TASK TO CARRY OUT: Every entry below should be printed again exactly as it reads.

RAW DATA:
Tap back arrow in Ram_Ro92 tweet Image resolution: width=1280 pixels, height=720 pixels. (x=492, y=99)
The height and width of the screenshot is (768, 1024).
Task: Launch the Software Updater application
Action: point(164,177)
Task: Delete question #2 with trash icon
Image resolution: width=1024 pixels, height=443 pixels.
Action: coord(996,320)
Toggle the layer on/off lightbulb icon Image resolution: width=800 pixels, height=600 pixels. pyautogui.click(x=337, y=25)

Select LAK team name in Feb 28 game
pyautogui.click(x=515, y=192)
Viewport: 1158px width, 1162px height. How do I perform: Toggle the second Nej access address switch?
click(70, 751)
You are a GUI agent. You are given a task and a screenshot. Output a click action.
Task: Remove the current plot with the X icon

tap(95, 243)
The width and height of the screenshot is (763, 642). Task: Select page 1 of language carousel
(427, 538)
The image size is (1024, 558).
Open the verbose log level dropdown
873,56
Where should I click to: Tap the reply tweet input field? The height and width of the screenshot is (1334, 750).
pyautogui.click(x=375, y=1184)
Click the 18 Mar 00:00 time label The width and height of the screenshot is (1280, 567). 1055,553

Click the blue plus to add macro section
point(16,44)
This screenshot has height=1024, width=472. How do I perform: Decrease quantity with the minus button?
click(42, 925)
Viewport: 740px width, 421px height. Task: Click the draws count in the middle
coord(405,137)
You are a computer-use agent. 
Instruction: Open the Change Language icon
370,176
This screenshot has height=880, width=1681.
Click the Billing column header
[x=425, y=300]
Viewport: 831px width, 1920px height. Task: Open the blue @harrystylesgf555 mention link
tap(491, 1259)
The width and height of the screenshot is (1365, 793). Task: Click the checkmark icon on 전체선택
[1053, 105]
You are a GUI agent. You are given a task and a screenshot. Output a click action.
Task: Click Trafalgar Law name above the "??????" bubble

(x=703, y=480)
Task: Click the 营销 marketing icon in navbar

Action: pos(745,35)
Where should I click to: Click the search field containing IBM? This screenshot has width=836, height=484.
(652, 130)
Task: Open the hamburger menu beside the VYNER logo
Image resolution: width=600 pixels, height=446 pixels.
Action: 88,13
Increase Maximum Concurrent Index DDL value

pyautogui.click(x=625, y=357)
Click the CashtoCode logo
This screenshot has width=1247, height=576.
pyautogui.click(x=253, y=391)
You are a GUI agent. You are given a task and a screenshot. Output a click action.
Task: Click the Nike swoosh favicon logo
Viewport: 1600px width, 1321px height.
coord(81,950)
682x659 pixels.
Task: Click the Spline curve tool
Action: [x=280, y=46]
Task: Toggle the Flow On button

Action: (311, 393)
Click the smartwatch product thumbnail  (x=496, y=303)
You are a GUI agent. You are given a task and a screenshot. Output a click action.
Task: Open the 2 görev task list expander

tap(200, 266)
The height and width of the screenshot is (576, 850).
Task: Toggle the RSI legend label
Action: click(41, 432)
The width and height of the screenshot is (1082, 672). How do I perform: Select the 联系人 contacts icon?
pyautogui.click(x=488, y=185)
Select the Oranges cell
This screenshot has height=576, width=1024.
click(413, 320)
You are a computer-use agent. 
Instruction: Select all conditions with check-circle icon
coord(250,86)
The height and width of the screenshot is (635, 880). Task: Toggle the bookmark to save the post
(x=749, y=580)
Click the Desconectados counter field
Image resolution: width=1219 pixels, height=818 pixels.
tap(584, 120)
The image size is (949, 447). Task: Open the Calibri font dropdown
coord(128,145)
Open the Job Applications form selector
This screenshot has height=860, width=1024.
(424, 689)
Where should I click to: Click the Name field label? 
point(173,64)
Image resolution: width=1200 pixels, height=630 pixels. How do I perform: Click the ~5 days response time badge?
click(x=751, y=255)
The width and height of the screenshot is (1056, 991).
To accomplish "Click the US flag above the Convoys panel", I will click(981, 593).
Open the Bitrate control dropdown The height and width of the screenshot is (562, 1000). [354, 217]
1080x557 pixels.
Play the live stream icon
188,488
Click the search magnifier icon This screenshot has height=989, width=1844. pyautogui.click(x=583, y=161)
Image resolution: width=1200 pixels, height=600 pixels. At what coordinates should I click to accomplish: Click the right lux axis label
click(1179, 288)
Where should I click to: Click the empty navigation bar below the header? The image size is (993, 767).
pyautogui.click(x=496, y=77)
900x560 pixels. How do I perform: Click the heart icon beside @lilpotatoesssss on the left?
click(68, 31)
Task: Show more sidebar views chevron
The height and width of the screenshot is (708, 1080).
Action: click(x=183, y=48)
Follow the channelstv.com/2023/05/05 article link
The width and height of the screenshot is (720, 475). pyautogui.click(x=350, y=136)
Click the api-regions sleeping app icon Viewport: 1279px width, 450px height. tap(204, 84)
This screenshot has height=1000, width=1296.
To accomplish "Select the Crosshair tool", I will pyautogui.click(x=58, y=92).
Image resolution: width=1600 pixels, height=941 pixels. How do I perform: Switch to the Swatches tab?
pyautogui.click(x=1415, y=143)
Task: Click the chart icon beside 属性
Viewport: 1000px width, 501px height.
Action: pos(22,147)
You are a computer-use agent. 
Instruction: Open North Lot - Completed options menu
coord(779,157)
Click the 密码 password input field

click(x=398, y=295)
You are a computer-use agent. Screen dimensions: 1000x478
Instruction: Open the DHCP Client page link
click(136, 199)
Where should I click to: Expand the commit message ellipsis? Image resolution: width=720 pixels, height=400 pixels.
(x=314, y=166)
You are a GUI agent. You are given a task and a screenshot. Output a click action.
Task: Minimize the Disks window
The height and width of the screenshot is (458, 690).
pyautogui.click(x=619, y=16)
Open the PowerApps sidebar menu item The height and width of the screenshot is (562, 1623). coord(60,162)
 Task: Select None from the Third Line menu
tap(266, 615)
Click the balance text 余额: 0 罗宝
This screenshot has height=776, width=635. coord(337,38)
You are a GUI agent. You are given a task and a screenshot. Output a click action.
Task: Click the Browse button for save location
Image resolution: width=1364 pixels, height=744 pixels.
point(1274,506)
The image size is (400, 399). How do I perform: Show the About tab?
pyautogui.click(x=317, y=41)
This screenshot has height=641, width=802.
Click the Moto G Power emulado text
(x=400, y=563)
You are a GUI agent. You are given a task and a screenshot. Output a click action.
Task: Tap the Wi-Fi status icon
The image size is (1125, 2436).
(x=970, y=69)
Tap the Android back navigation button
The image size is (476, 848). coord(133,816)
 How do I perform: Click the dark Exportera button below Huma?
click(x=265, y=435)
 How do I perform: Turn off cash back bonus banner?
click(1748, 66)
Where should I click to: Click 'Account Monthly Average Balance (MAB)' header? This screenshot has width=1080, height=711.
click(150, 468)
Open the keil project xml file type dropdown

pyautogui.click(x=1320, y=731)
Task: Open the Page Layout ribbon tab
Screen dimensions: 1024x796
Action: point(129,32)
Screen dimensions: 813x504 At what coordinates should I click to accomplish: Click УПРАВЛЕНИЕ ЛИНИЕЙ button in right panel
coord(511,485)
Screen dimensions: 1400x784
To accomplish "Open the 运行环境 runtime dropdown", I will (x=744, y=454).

ANSWER:
Tap back arrow in Ram_Ro92 tweet Image resolution: width=1280 pixels, height=720 pixels. (x=492, y=99)
The height and width of the screenshot is (768, 1024).
Task: Launch the Software Updater application
Action: point(164,177)
Task: Delete question #2 with trash icon
Image resolution: width=1024 pixels, height=443 pixels.
Action: coord(996,320)
Toggle the layer on/off lightbulb icon Image resolution: width=800 pixels, height=600 pixels. pyautogui.click(x=337, y=25)

Select LAK team name in Feb 28 game
pyautogui.click(x=515, y=192)
Viewport: 1158px width, 1162px height. How do I perform: Toggle the second Nej access address switch?
click(70, 751)
You are a GUI agent. You are given a task and a screenshot. Output a click action.
Task: Remove the current plot with the X icon

tap(95, 243)
The width and height of the screenshot is (763, 642). Task: Select page 1 of language carousel
(427, 538)
The image size is (1024, 558).
Open the verbose log level dropdown
873,56
Where should I click to: Tap the reply tweet input field? The height and width of the screenshot is (1334, 750).
pyautogui.click(x=375, y=1184)
Click the 18 Mar 00:00 time label The width and height of the screenshot is (1280, 567). 1055,553

Click the blue plus to add macro section
point(16,44)
This screenshot has height=1024, width=472. How do I perform: Decrease quantity with the minus button?
click(42, 925)
Viewport: 740px width, 421px height. Task: Click the draws count in the middle
coord(405,137)
You are a computer-use agent. 
Instruction: Open the Change Language icon
370,176
This screenshot has height=880, width=1681.
Click the Billing column header
[x=425, y=300]
Viewport: 831px width, 1920px height. Task: Open the blue @harrystylesgf555 mention link
tap(491, 1259)
The width and height of the screenshot is (1365, 793). Task: Click the checkmark icon on 전체선택
[1053, 105]
You are a GUI agent. You are given a task and a screenshot. Output a click action.
Task: Click Trafalgar Law name above the "??????" bubble

(x=703, y=480)
Task: Click the 营销 marketing icon in navbar

Action: pos(745,35)
Where should I click to: Click the search field containing IBM? This screenshot has width=836, height=484.
(652, 130)
Task: Open the hamburger menu beside the VYNER logo
Image resolution: width=600 pixels, height=446 pixels.
Action: 88,13
Increase Maximum Concurrent Index DDL value

pyautogui.click(x=625, y=357)
Click the CashtoCode logo
This screenshot has width=1247, height=576.
pyautogui.click(x=253, y=391)
You are a GUI agent. You are given a task and a screenshot. Output a click action.
Task: Click the Nike swoosh favicon logo
Viewport: 1600px width, 1321px height.
coord(81,950)
682x659 pixels.
Task: Click the Spline curve tool
Action: [x=280, y=46]
Task: Toggle the Flow On button

Action: (311, 393)
Click the smartwatch product thumbnail  (x=496, y=303)
You are a GUI agent. You are given a task and a screenshot. Output a click action.
Task: Open the 2 görev task list expander

tap(200, 266)
The height and width of the screenshot is (576, 850).
Task: Toggle the RSI legend label
Action: click(41, 432)
The width and height of the screenshot is (1082, 672). How do I perform: Select the 联系人 contacts icon?
pyautogui.click(x=488, y=185)
Select the Oranges cell
This screenshot has height=576, width=1024.
click(413, 320)
You are a computer-use agent. 
Instruction: Select all conditions with check-circle icon
coord(250,86)
The height and width of the screenshot is (635, 880). Task: Toggle the bookmark to save the post
(x=749, y=580)
Click the Desconectados counter field
Image resolution: width=1219 pixels, height=818 pixels.
tap(584, 120)
The image size is (949, 447). Task: Open the Calibri font dropdown
coord(128,145)
Open the Job Applications form selector
This screenshot has height=860, width=1024.
(424, 689)
Where should I click to: Click the Name field label? 
point(173,64)
Image resolution: width=1200 pixels, height=630 pixels. How do I perform: Click the ~5 days response time badge?
click(x=751, y=255)
The width and height of the screenshot is (1056, 991).
To accomplish "Click the US flag above the Convoys panel", I will click(981, 593).
Open the Bitrate control dropdown The height and width of the screenshot is (562, 1000). [354, 217]
1080x557 pixels.
Play the live stream icon
188,488
Click the search magnifier icon This screenshot has height=989, width=1844. pyautogui.click(x=583, y=161)
Image resolution: width=1200 pixels, height=600 pixels. At what coordinates should I click to accomplish: Click the right lux axis label
click(1179, 288)
Where should I click to: Click the empty navigation bar below the header? The image size is (993, 767).
pyautogui.click(x=496, y=77)
900x560 pixels. How do I perform: Click the heart icon beside @lilpotatoesssss on the left?
click(68, 31)
Task: Show more sidebar views chevron
The height and width of the screenshot is (708, 1080).
Action: click(x=183, y=48)
Follow the channelstv.com/2023/05/05 article link
The width and height of the screenshot is (720, 475). pyautogui.click(x=350, y=136)
Click the api-regions sleeping app icon Viewport: 1279px width, 450px height. tap(204, 84)
This screenshot has height=1000, width=1296.
To accomplish "Select the Crosshair tool", I will pyautogui.click(x=58, y=92).
Image resolution: width=1600 pixels, height=941 pixels. How do I perform: Switch to the Swatches tab?
pyautogui.click(x=1415, y=143)
Task: Click the chart icon beside 属性
Viewport: 1000px width, 501px height.
Action: pos(22,147)
You are a computer-use agent. 
Instruction: Open North Lot - Completed options menu
coord(779,157)
Click the 密码 password input field

click(x=398, y=295)
You are a computer-use agent. Screen dimensions: 1000x478
Instruction: Open the DHCP Client page link
click(136, 199)
Where should I click to: Expand the commit message ellipsis? Image resolution: width=720 pixels, height=400 pixels.
(x=314, y=166)
You are a GUI agent. You are given a task and a screenshot. Output a click action.
Task: Minimize the Disks window
The height and width of the screenshot is (458, 690).
pyautogui.click(x=619, y=16)
Open the PowerApps sidebar menu item The height and width of the screenshot is (562, 1623). coord(60,162)
 Task: Select None from the Third Line menu
tap(266, 615)
Click the balance text 余额: 0 罗宝
This screenshot has height=776, width=635. coord(337,38)
You are a GUI agent. You are given a task and a screenshot. Output a click action.
Task: Click the Browse button for save location
Image resolution: width=1364 pixels, height=744 pixels.
point(1274,506)
The image size is (400, 399). How do I perform: Show the About tab?
pyautogui.click(x=317, y=41)
This screenshot has height=641, width=802.
Click the Moto G Power emulado text
(x=400, y=563)
You are a GUI agent. You are given a task and a screenshot. Output a click action.
Task: Tap the Wi-Fi status icon
The image size is (1125, 2436).
(x=970, y=69)
Tap the Android back navigation button
The image size is (476, 848). coord(133,816)
 How do I perform: Click the dark Exportera button below Huma?
click(x=265, y=435)
 How do I perform: Turn off cash back bonus banner?
click(1748, 66)
Where should I click to: Click 'Account Monthly Average Balance (MAB)' header? This screenshot has width=1080, height=711.
click(150, 468)
Open the keil project xml file type dropdown

pyautogui.click(x=1320, y=731)
Task: Open the Page Layout ribbon tab
Screen dimensions: 1024x796
Action: point(129,32)
Screen dimensions: 813x504 At what coordinates should I click to accomplish: Click УПРАВЛЕНИЕ ЛИНИЕЙ button in right panel
coord(511,485)
Screen dimensions: 1400x784
To accomplish "Open the 运行环境 runtime dropdown", I will (x=744, y=454).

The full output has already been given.